第89回アカデミー賞主演男優賞脚本賞の2冠に輝き、ゴールデン・グローブ賞ほか世界各国の映画賞を総なめにした人間ドラマ。『ギャング・オブ・ニューヨーク』でアカデミー賞脚本賞にノミネートされたケネス・ロナーガンが監督・脚本を手がけた。ハリウッドを代表する俳優マット・デイモンがプロデューサーを務め、彼の親友ベン・アフレック実弟ケイシー・アフレックが主演を演じ、高く評価された。『ブロークバック・マウンテン』『ブルーバレンタイン』などに続き本作で4度目のアカデミー賞ノミネートを果たしたミシェル・ウィリアムズ、『ギルバート・グレイプ』の原作・脚本を手がけた脚本家・監督のピーター・ヘッジズを父にもつルーカス・ヘッジズらが共演。
 

あらすじ

アメリカ、ボストン郊外。アパートの便利屋として働くリー・チャンドラーのもとに、兄のジョーが倒れたという知らせが入る。車を飛ばして故郷のマンチェスター・バイ・ザ・シーに向かうが、ジョーはすでに息を引き取っていた。その後リーは、弁護士に兄の遺言を聞かされ、16歳になる兄の息子パトリックの後見人に指名されていることを知る。甥の面倒を見るため故郷の町に留まったリーは、誰にも心を開かず孤独に生きるきっかけとなった過去の悲劇と向き合わざるを得なくなるが…。
 

かんそう

当初、マット・デイモンが主演を務める予定だったらしい。
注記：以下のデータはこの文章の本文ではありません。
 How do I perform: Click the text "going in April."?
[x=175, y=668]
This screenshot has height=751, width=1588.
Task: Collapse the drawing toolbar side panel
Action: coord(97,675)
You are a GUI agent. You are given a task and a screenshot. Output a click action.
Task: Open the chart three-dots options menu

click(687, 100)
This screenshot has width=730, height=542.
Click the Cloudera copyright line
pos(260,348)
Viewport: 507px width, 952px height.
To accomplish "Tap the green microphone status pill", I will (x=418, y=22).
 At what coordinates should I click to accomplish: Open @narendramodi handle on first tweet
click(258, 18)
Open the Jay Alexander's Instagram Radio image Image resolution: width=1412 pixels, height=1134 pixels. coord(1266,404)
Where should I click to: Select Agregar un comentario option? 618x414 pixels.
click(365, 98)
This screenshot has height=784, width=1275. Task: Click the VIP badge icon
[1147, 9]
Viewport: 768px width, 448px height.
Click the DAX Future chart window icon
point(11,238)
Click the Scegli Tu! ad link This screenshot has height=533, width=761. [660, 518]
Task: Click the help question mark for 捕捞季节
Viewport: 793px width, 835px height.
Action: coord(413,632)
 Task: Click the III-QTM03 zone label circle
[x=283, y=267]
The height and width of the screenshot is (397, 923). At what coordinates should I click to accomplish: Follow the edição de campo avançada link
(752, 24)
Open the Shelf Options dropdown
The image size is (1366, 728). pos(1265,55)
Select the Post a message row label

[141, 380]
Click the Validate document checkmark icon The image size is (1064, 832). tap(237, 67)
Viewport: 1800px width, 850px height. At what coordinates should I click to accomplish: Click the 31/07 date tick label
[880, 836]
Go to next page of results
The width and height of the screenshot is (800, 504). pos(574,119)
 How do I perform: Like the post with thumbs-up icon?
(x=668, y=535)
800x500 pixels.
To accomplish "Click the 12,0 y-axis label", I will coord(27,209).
マット・デイモンのことは大好きだが、本作の主演に限ってはケイシー・アフレックで本当に良かったと思っている。屈託無く笑いあう無邪気な日々を失い、十字架を背負って孤独に生きていく男の業(ごう)を体現するには、マットでは優等生過ぎるのだ。これは、生ぬるい「再生」の物語ではないし、陳腐な「贖罪」の物語でもない。どこか大人になりきれない雰囲気を持ち合わせているケイシーが、絶望とともに生きる「リー」という男の姿を全身全霊で演じきることで、人生には、どんなに時間をかけても乗り越えられないことや、折り合いをつけられない痛みや苦しみがあるのだと、我々に知らしめるのだ。ルーカス・ヘッジズ、ミシェル・ウィリアムズら、脇を固める俳優も素晴らしく、一切の無駄を廃したような脚本と演出、美しい音楽に彩られた端正な映像から、リーの心の痛みがヒリヒリと伝わってくる。それは静かに、心の奥深い場所で波紋のように拡がって、忘れがたい余韻を残す。今年を代表する傑作となるだろう。